The Internet of Things is here. In this new super connected era, we will leave our Smart Homes and travel on Smart Transport within Smart Cities. Countries are pouring money into this recipe for intelligent and improved systems, and for a while it could do no wrong. That is, until now.

2017 has seen the biggest cyber attacks ever, with major firms in the US and Europe like Twitter and The New York Times slowed or taken offline. These so-called distributed denial of service (DDoS) attacks involved tens of thousands of internet-connected devices, including unsecure routers, DVR machines, and digital video cameras. It’s believed that in some of the attacks, Mirai malware encoded with a list of default passwords searched online for “passive” internet-connected devices such as routers and cameras, which it then tried to take over.

While having a camera connected to a network is a chance for companies to improve surveillance and get exclusive qualitative and quantitative data for business use, unprotected cameras are also open to being hijacked and used for malicious purposes. They are often combined with ageing technologies that the industry is slow to update, such as password security.

Security firm Morphean is a European leader in video surveillance security used by retailers, government, alarm and transport organisations. Its VSaaS video management system tackles the problem head on. This, in response to a paradigm shift to a service model where security of a system is completely managed by a company’s service provider as part of their subscription.

Security experts say almost all breaches and intrusions are due to failures caused by people and poorly configured systems, together with a lack of maintenance. “A malicious user will always start his attack from the easiest and least demanding point, namely the users, and then attack the whole system at a later stage,” writes Axis Communications, a world leader in network and security cameras, and Morphean’s partner in the Video Surveillance as a Service (VSaaS) system.

In this sense, choosing Security as a Service prevents thousands of human mistakes and ensures all the necessary steps to avoid attacks are fully and comprehensively implemented, taking the latest security facts, events and developments into consideration. Also, VSaaS solutions enable the mass deployment of firmware centrally in order to patch security vulnerabilities.

With the Morphean VSaaS solution, the password of an administrative user on the IP camera is automatically changed more than once an hour. The device is managed over the VSaaS server, and there is no additional infrastructure needed for a company network. Customers also get the latest software updates, which are centrally managed.

This level of security is standard in Morphean products and applied to every connected camera the firm manages.
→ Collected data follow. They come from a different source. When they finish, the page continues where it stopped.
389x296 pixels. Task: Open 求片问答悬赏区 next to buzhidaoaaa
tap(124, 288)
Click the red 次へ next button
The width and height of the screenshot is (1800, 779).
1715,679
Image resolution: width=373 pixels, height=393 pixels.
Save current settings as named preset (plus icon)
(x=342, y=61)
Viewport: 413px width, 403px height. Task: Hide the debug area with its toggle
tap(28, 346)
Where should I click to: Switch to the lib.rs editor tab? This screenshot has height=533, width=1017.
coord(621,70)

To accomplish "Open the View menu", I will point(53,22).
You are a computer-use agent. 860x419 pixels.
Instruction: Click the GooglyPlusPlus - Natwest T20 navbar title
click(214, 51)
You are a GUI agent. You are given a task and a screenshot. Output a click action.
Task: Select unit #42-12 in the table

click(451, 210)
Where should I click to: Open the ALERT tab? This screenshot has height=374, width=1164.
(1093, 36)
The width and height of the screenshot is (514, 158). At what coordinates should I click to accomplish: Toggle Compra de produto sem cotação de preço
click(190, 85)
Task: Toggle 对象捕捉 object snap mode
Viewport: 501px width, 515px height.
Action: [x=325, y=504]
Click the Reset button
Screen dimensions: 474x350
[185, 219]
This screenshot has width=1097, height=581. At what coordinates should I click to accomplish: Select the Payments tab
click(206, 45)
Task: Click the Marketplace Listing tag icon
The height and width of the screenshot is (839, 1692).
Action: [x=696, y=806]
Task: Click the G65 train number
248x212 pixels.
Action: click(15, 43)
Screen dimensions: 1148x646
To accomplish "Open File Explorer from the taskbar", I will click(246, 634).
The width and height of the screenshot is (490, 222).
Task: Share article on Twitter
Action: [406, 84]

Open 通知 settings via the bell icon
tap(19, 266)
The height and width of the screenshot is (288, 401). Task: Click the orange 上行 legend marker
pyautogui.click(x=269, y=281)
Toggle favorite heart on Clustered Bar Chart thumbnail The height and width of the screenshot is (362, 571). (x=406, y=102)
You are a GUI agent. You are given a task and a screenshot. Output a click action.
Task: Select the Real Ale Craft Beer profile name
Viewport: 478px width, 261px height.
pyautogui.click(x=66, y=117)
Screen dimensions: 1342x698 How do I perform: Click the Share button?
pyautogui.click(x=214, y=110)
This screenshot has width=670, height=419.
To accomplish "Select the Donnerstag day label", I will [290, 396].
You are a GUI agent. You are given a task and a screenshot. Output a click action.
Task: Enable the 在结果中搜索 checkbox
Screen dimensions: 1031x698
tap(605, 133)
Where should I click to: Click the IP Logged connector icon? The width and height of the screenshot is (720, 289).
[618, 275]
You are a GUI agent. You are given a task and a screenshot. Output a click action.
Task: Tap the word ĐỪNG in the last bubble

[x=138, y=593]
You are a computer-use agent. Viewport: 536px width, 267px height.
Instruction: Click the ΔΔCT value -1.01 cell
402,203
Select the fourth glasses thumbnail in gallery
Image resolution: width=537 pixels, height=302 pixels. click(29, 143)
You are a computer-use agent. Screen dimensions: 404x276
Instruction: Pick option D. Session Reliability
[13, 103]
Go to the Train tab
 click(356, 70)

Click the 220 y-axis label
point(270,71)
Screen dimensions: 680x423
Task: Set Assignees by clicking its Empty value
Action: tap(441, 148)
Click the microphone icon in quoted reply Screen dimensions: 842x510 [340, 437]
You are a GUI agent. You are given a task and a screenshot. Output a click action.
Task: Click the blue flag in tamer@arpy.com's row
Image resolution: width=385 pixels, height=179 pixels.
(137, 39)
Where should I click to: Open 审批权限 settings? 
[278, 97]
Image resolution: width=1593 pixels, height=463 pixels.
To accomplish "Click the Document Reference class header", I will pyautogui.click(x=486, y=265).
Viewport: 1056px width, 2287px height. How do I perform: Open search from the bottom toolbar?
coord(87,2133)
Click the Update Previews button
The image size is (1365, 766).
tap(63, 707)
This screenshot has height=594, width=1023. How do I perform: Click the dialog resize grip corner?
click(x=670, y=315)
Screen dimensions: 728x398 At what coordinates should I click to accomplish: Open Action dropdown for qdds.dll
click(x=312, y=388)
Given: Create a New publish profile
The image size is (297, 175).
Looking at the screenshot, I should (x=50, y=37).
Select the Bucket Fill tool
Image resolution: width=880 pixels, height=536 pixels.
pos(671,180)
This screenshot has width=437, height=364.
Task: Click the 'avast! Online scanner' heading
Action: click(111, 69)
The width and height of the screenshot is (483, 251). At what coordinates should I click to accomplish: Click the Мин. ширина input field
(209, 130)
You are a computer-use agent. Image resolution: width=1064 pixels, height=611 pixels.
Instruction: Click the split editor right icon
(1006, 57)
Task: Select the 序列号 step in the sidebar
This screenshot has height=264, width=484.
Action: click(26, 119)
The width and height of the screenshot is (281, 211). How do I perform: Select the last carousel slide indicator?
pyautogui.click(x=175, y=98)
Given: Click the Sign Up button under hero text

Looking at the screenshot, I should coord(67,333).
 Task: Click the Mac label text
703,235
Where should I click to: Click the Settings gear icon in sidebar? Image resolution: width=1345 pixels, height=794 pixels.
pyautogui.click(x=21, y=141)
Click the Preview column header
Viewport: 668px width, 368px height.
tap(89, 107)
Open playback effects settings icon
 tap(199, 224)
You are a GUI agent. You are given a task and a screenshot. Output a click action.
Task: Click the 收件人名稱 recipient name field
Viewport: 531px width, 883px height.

Managing security is a challenging job that requires demanding competencies. Such expertise is very difficult to develop in companies outside of their core business. It costs a lot in terms of administration, operations, IT resources but can nevertheless open the door to unscrupulous attacks. While the IP connected cameras offer both opportunities and new concerns at the same time, VSaaS offers the means to better and cost-effectively manage them.